Coffee retailer Starbucks Corporation (SBUX) on Thursday caught some continued bullish support from analysts at Oppenheimer.
The firm reiterated its “Outperform” rating on SBUX as well as its $62 price target, which suggests a 24% upside to the stock’s Wednesday closing price of $49.80.
An Oppenheimer analyst commented, “SBUX has rebounded 15% since 8/2′s bottom, but remains well-positioned for new capital and we reiterate our ‘top large-cap pick’ thesis. Near term, expectations have reset to healthy and beatable levels with potential upside if management sharpens focus on costs as comps remain in healthy ~5%+. Longer term, SBUX is entering 24 months of coffee cost benefits with F14 likely to be a major ‘flow-through year,’ all while a stuffed sales pipeline methodically unloads (Verismo, enhanced food, throughput, CPG, China, etc). Shares appear attractively valued at 1.0x PEG, given our expectation for 23% average EPS growth over F13 and F14.”

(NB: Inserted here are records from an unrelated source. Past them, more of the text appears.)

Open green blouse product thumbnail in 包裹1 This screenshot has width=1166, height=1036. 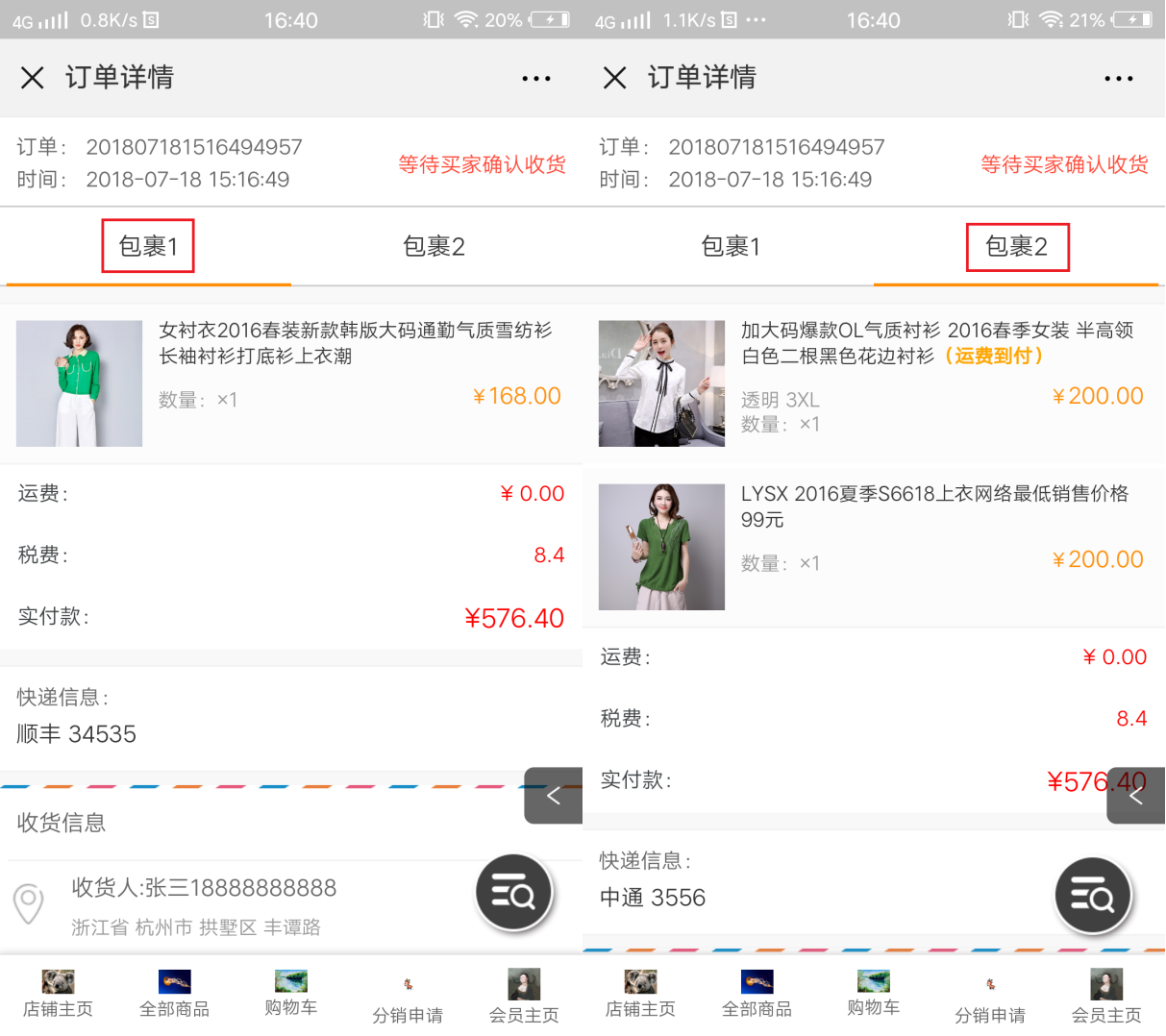coord(80,383)
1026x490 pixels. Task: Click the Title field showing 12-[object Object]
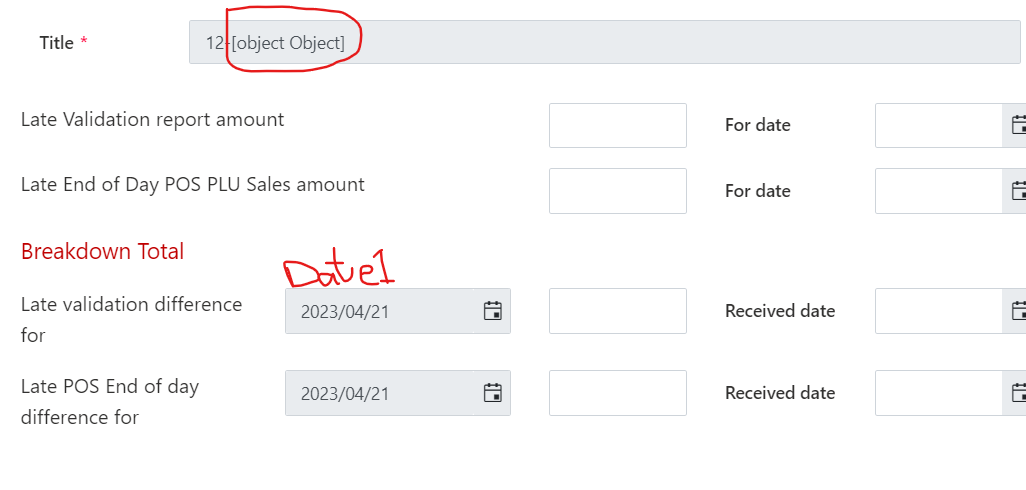[x=600, y=43]
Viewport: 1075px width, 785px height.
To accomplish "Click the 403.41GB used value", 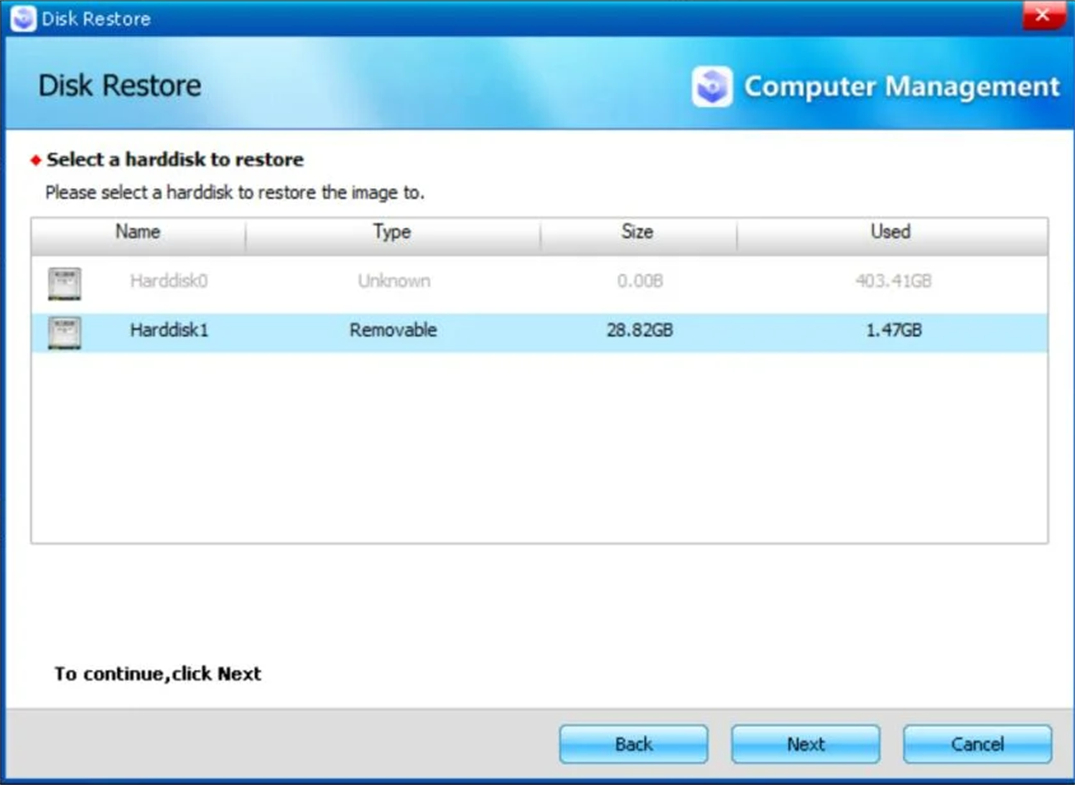I will point(893,281).
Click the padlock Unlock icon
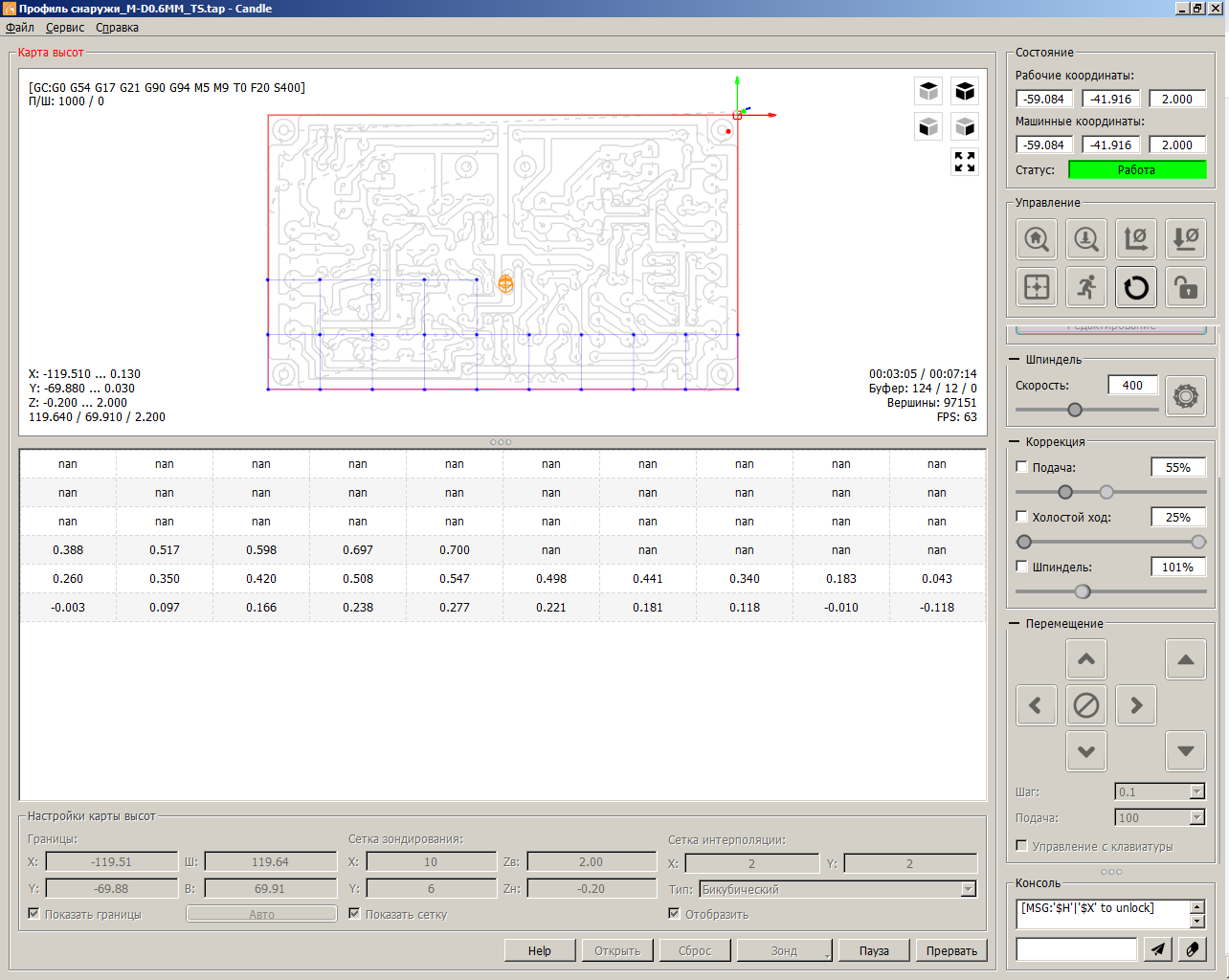The image size is (1229, 980). point(1186,287)
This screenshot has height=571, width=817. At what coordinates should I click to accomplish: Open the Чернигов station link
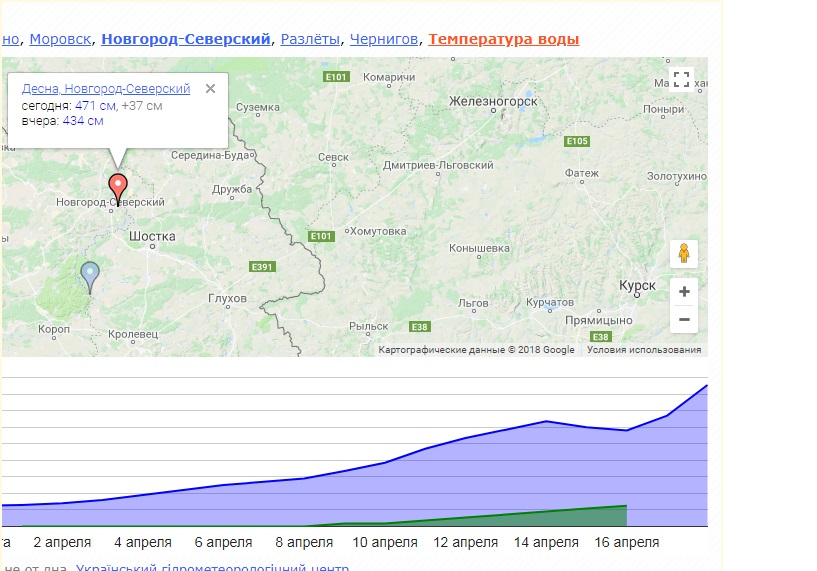coord(384,39)
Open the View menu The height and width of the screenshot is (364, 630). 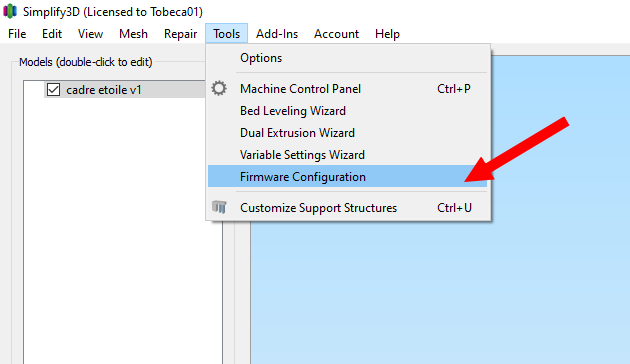(90, 34)
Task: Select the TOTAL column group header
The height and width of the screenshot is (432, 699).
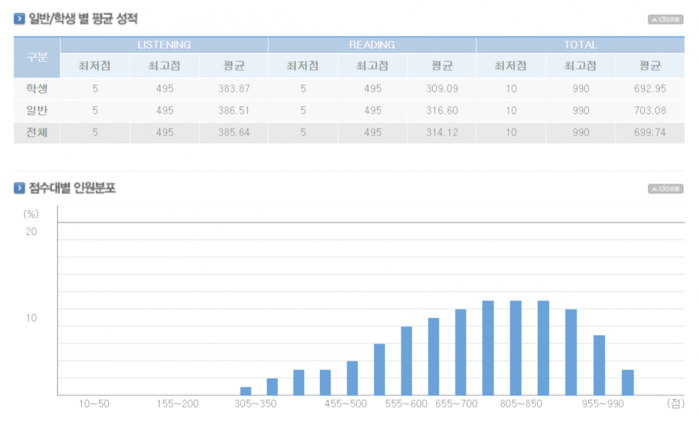Action: (x=580, y=45)
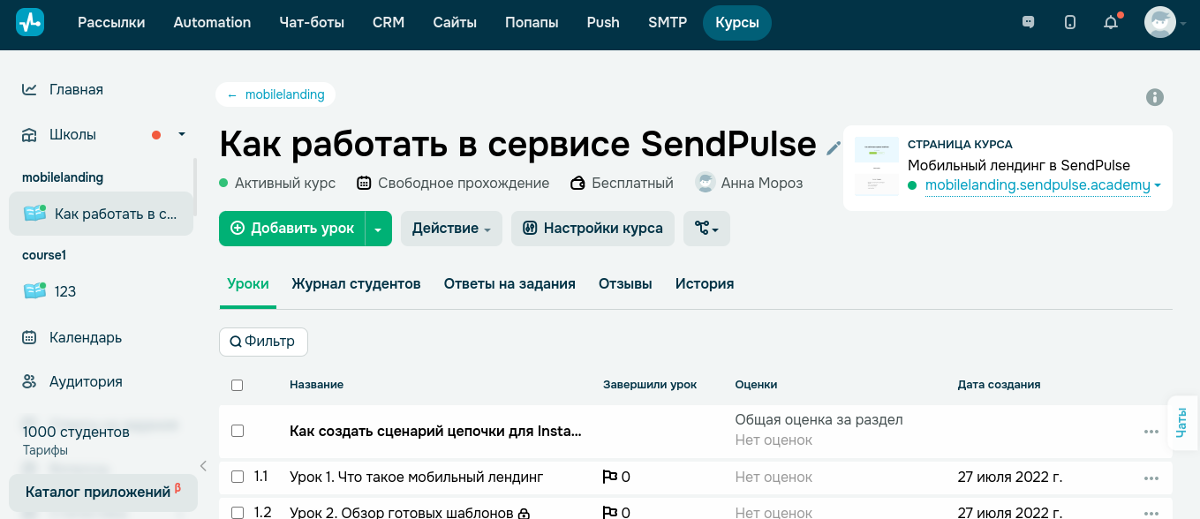Screen dimensions: 1200x519
Task: Open the Automation menu item
Action: (212, 22)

Starbucks shares rose 50 cents, or +1%, in premarket trading Thursday.
The Bottom Line
Shares of Starbucks (SBUX) have a 1.37% dividend yield, based on last night’s closing stock price of $49.80. The stock has technical support in the $45 price area. If the shares can firm up, we see overhead resistance around the $52-$53 price levels.
Starbucks Corporation (SBUX) is not recommended at this time, holding a Dividend.com DARS™ Rating of 3.3 out of 5 stars.